そして、今日出会った友達を大切にしてください。全員がお父さんやお母さんや家族か
ら慈しまれ、神様に愛されている存在です。誰とも交換ができない、かけがえのない存在
です。私たち先生も、皆さんひとりひとりの存在そのものを大切にします。皆さんも、こ
のかけがえのない人達との出会いを大切にしてください。
そして、神様との出会いも大切にしてください。
これからはじまる東洋英和での毎日は何が待っているのか、ドキドキしますね。
村岡さんは、ご自身の人生の中で、何度も何度も自分の予期せぬ出来事にぶつかります。
まっすぐな道ではなく、何度も何度も曲がり角を曲がるような人生だったそうです。しか
し、その都度のおこる出来事を、良いものとして捉え、厳しい状況を生き抜いてきたそう
です。
村岡さんの支えとなった「赤毛のアン」に出てくる言葉があります。
「曲がり角をまがったさきになにがあるかは、わからない。
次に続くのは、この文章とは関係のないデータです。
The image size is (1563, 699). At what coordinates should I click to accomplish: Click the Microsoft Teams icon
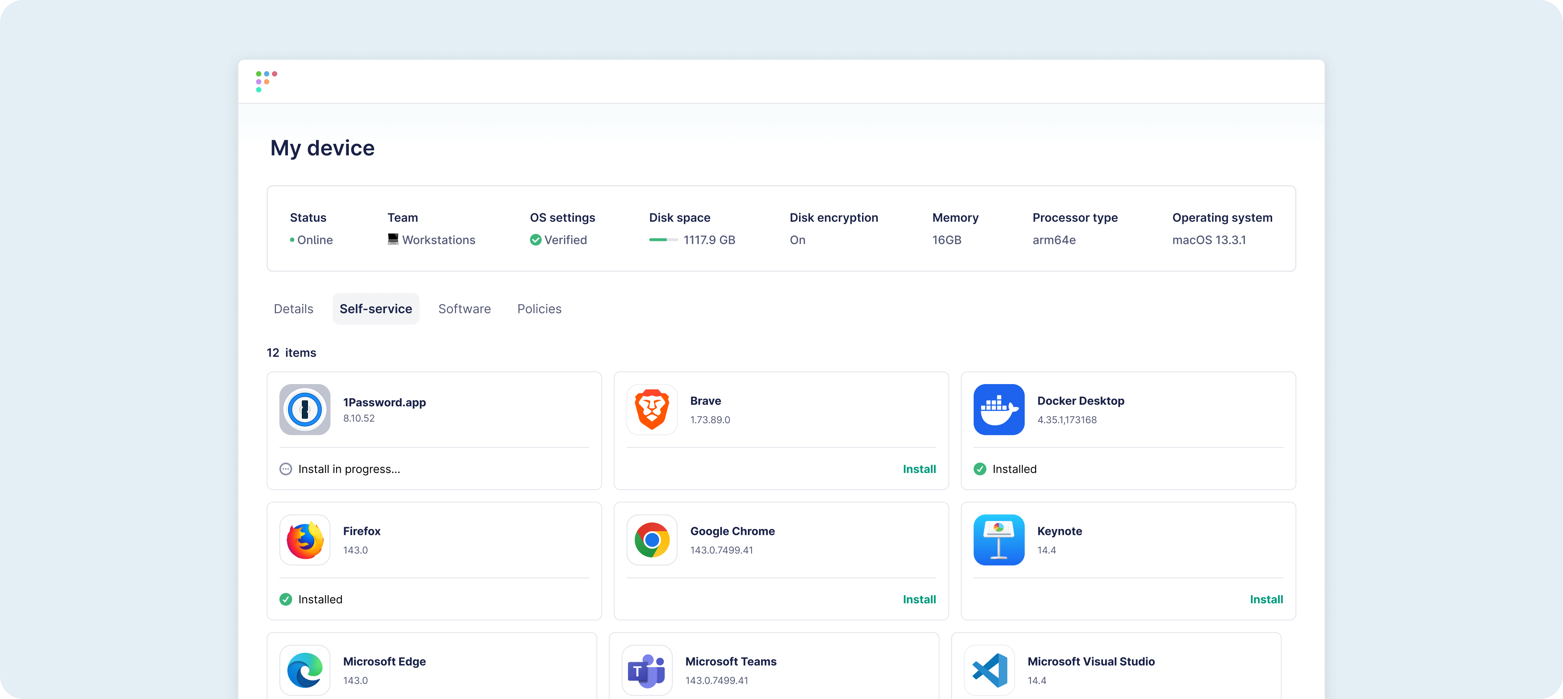point(647,670)
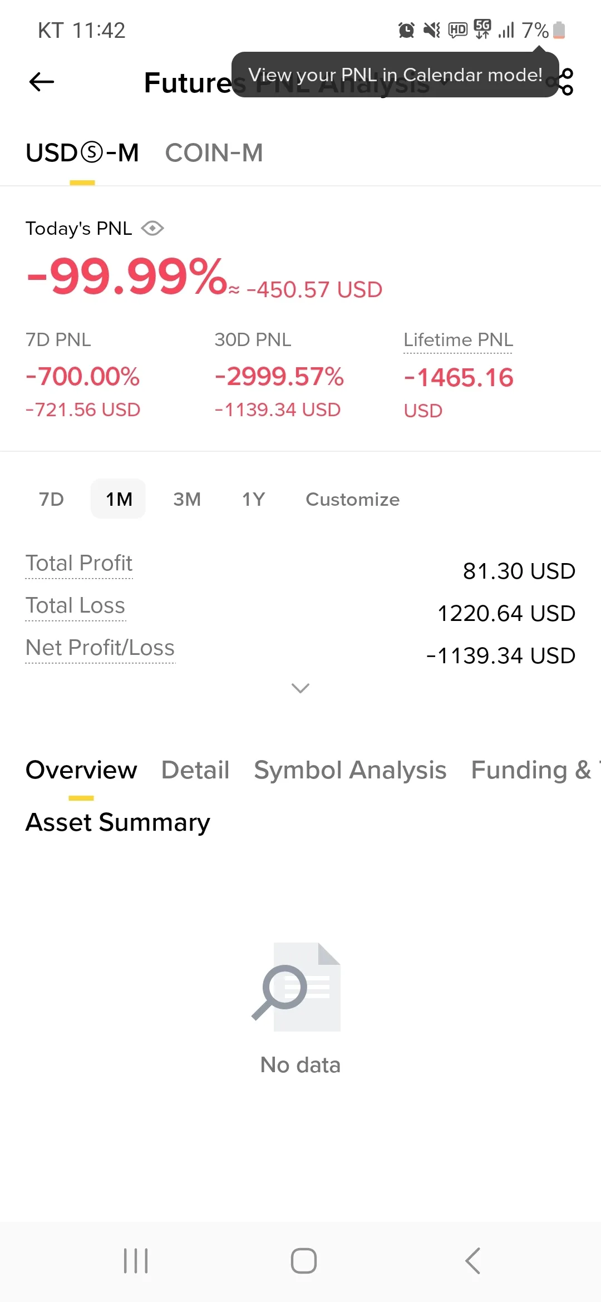The height and width of the screenshot is (1302, 601).
Task: Tap Net Profit/Loss label
Action: click(x=100, y=648)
でも、きっといちばんよいも
のにちがいない」
人は先が見えないと不安になります。でも村岡さんはそれを恐れなかった。明日何が起こ
るかなんて分からない。だから生きる価値があるんだと考えた魅力的な女性でした。
皆さんのこれからの学校生活がよいものとなりますように。神様の大いなるお守りがあ
りますようお祈りしております。
本日はご入学、まことにおめでとうございました。